• **Work task A**
Reproduce the passage of the disruptive innovation post starting at "It's not just" and ending at "insurgence of technology.".
• **Work task B**
Answer these questions from the disruptive innovation post:
(i) What headline appeared on the front page of the local newspaper?
(ii) Which familiar industry examples of disruptive innovation does the post list?
(iii) What did the radio commercial heard on the drive into work offer?
• **Work task C**
Continue the disruptive innovation post from its last sentence with the next part.

Disruptive innovation is a term I've heard often and thought deeply about as of late. Heather Staker's work in Blended Learning has its backbone in this concept. Familiar examples of disruptive innovation in industry include hybrid cars, Netflix, Amazon Prime, and smart phones. These innovations created unique markets disrupting the markets that they entered. Disruptive innovation is essentially the emergence of a new technology that disrupts the status quo and replaces it with a brand new market (Christensen).
This morning as I was reading the front page of our local newspaper, the concept again stared me in the face. The headline read, "Tele-Teller? Fewer Branches in Banking's Future" (Block). The article speaks to the emerging technology of teller machines (much like ATM machines) that will connect customers with bankers via video conferencing. This is just one more way the banking industry has changed over the past few years. Mobile banking has supplanted the need for customers to physically visit their financial institutions, and now mobile tellers are offering other technology rich options for customers. According to the article, "...brick-and-mortar branches are on the decline" (Block).
It's not just banks that are changing the way they do business. On my drive into work this morning, I heard what is now a familiar commercial on the radio offering virtual health care visits from a major health provider in the area. For a relatively inexpensive fee, a patient can meet with a health care professional in virtual communication and be diagnosed and treated for common ailments. And, there are many other industries taking on new shapes due to the insurgence of technology.

• **Information supplied**
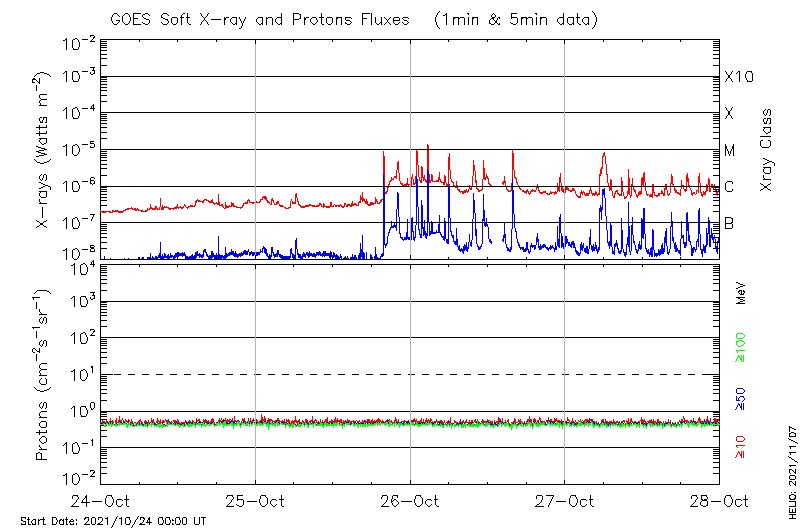Click the plot title 'GOES Soft X-ray and Protons Fluxes'
This screenshot has width=800, height=530.
pyautogui.click(x=263, y=19)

• **Task answer A**
It's not just banks that are changing the way they do business. On my drive into work this morning, I heard what is now a familiar commercial on the radio offering virtual health care visits from a major health provider in the area. For a relatively inexpensive fee, a patient can meet with a health care professional in virtual communication and be diagnosed and treated for common ailments. And, there are many other industries taking on new shapes due to the insurgence of technology.

• **Task answer B**
(i) "Tele-Teller? Fewer Branches in Banking's Future"
(ii) Hybrid cars, Netflix, Amazon Prime, and smart phones.
(iii) Virtual health care visits from a major health provider in the area.

• **Task answer C**
Education, for example, has seen sharp shifts in pedagogy. The standard "sage on the stage" practice that has existed since the one room school house model is slowly being replaced by the "guide on the side" philosophy. Technology has increased access to information, allowed for collaboration opportunities that did not previously exist, and it has created platforms for disruptive innovation to shift common delivery methods. Flipped classrooms are found in many schools, and colleges commonly offer online course options to give students more flexibility. Virtual education is becoming more popular as students and parents desire multiple pathways for education.
The Wausau School District has embraced the opportunities that technology has made possible. In addition to technology rich instruction within the district's schools, there is also a new option for students. Wausau Area Virtual Education (WAVE) is a virtual school that allows students to receive a high quality education from the Wausau School District without ever entering a traditional school building (if that is what the student chooses). Through conferencing tools, a brick-and-mortar meeting place in the local mall, email, a variety of apps and extensions, learning management systems, and the phone, teachers interact with their virtual students and guide them on their learning journey. Students work at a time and place that suits their learning styles and their personal needs. The student is in the driver's seat of his/her education, and as a result true ownership of learning occurs. Additionally, students can restructure their day to make time for sports, family, work, accelerated learning, travel, and a plethora of other things. This can be a perk for students who find the strictly scheduled seat time of the traditional day to be too restrictive.
Virtual school is not for everyone, however. Many will prefer the face-to-face structured interaction that the traditional delivery methods provide. However, for the independent learners who want to be in control of their learning, virtual school options might be the perfect solution. Virtual schools are just another example of disruptive innovation changing our world.
Block, Phillip. "Tele-Teller? Fewer Branches in Banking's Future". Wausau Daily Herald. 1/4/2018.